■ **Supplied data**

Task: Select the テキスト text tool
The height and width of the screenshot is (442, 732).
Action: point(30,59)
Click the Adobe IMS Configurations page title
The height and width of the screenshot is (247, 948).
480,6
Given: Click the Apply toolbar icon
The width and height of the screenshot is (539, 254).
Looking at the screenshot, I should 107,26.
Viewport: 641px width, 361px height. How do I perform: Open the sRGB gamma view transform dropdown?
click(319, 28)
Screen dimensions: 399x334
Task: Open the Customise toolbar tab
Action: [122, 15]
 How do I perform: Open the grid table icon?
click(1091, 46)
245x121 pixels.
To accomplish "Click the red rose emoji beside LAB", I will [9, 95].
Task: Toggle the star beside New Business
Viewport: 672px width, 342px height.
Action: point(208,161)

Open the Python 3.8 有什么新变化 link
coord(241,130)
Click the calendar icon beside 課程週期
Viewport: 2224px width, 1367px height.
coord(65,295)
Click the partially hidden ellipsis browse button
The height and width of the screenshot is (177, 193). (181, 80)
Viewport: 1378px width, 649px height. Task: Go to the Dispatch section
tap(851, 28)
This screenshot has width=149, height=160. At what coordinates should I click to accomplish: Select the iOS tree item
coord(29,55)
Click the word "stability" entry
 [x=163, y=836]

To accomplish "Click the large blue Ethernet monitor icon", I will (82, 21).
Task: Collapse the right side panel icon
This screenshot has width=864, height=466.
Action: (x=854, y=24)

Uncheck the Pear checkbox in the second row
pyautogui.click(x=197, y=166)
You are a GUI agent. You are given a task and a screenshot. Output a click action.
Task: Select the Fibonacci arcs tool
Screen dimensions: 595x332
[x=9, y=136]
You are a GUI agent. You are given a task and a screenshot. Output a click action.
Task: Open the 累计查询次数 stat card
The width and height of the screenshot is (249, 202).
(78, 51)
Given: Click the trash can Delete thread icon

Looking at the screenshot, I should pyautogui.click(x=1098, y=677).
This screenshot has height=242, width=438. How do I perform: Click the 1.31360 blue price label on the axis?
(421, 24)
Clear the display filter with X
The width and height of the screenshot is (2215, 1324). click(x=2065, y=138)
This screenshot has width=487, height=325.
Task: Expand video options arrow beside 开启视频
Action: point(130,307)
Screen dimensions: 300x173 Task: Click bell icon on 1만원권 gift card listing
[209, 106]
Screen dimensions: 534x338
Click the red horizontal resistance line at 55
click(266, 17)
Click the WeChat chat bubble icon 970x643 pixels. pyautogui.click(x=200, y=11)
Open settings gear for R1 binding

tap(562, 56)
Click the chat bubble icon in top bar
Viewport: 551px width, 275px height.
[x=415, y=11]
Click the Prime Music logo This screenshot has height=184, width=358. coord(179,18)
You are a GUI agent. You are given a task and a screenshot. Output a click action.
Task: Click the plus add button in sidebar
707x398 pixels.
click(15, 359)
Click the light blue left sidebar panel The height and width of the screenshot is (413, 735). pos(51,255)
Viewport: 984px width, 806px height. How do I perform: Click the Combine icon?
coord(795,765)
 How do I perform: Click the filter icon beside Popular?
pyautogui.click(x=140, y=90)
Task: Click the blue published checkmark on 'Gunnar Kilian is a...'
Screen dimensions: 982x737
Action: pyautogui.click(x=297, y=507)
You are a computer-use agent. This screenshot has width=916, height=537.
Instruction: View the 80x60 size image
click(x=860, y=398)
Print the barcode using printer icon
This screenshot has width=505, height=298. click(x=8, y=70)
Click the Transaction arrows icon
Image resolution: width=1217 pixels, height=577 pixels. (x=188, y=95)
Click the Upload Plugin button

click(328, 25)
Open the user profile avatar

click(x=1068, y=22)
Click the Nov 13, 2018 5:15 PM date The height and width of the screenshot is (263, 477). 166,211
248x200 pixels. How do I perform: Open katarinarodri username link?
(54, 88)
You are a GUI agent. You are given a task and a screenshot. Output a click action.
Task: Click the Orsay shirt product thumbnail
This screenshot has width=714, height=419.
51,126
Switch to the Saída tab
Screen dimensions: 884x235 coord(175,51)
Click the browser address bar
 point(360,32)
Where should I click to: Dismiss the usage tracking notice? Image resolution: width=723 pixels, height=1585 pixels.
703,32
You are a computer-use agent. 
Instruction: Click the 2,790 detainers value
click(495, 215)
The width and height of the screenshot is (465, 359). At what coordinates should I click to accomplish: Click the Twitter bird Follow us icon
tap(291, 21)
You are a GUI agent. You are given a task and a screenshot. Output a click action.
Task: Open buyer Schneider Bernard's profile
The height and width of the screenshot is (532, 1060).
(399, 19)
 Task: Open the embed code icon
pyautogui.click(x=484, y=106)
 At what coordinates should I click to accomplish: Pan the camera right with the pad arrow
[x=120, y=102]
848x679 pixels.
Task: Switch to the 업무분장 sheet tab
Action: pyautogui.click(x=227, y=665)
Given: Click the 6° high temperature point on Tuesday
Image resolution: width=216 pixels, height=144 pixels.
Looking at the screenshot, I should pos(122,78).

■ **Your goal**
Reproduce the rows exactly as they appear, starting at the line containing "Click the Nov" and ending at the line containing "Action: pyautogui.click(x=227, y=665)", with both of those lines included.

■ **Exercise response**
Click the Nov 13, 2018 5:15 PM date The height and width of the screenshot is (263, 477). 166,211
248x200 pixels. How do I perform: Open katarinarodri username link?
(54, 88)
You are a GUI agent. You are given a task and a screenshot. Output a click action.
Task: Click the Orsay shirt product thumbnail
This screenshot has width=714, height=419.
51,126
Switch to the Saída tab
Screen dimensions: 884x235 coord(175,51)
Click the browser address bar
 point(360,32)
Where should I click to: Dismiss the usage tracking notice? Image resolution: width=723 pixels, height=1585 pixels.
703,32
You are a computer-use agent. 
Instruction: Click the 2,790 detainers value
click(495, 215)
The width and height of the screenshot is (465, 359). At what coordinates should I click to accomplish: Click the Twitter bird Follow us icon
tap(291, 21)
You are a GUI agent. You are given a task and a screenshot. Output a click action.
Task: Open buyer Schneider Bernard's profile
The height and width of the screenshot is (532, 1060).
(399, 19)
 Task: Open the embed code icon
pyautogui.click(x=484, y=106)
 At what coordinates should I click to accomplish: Pan the camera right with the pad arrow
[x=120, y=102]
848x679 pixels.
Task: Switch to the 업무분장 sheet tab
Action: pyautogui.click(x=227, y=665)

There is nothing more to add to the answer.